In diesem Sinne tut das Reinheitsgebot nicht mehr und nicht weniger als die rahmengebende Größe vorzugeben, d.h. die „Grenzen“ zu ziehen, innerhalb derer Ihr garantiert vom vollen Potenzial grüner Smoothies profitiert.

Inhaltsverzeichnis

Reinheit = volle Wirkung

Basis des Reinheitsgebots ist unsere sog. grüne Glücksformel.
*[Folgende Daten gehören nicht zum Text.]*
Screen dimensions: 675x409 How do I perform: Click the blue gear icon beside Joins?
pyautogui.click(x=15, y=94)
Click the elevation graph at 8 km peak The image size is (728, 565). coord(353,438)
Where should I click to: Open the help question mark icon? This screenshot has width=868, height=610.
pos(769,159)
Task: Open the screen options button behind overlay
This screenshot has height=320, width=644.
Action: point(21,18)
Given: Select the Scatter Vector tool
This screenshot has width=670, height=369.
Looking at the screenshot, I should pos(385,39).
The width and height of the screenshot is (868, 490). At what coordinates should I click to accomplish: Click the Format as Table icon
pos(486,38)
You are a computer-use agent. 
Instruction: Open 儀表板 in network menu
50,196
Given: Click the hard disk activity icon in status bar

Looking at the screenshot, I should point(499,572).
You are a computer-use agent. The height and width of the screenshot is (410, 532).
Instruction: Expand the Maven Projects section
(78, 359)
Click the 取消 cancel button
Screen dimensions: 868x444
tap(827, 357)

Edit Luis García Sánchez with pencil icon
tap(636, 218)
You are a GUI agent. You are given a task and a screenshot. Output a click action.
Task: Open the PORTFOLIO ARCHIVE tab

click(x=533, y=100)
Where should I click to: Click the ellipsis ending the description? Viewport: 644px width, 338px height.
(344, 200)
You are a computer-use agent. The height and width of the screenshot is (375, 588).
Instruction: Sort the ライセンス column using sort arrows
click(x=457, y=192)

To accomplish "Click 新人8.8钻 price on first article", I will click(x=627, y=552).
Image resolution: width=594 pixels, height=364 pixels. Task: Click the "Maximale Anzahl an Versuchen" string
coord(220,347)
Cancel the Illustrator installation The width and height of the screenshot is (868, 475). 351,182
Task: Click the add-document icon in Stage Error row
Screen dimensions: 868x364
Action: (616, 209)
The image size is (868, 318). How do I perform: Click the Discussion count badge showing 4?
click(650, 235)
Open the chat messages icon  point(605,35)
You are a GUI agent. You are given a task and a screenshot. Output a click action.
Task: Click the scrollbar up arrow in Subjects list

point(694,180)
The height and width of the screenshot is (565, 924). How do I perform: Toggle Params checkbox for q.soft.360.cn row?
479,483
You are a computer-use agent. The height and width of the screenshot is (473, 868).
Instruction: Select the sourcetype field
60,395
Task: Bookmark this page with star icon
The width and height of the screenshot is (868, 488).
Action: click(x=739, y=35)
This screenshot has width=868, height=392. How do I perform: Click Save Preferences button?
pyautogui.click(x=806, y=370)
Danach besteht ein grüner Smoothie idealerweise aus 50% Prozent Frucht (oder weniger), 50 % grünen Blätter (oder mehr) und reinem Wasser.

Es ist wichtig darauf zu achten, dass Ihr in Euren grünen Smoothie nichts anderes gebt außer den soeben vorgestellten Zutaten. Nur in dieser Kombination naturbelassener Zutaten wirkt der Smoothie so, wie er wirken soll – und: er bleibt überaus leicht bekömmlich!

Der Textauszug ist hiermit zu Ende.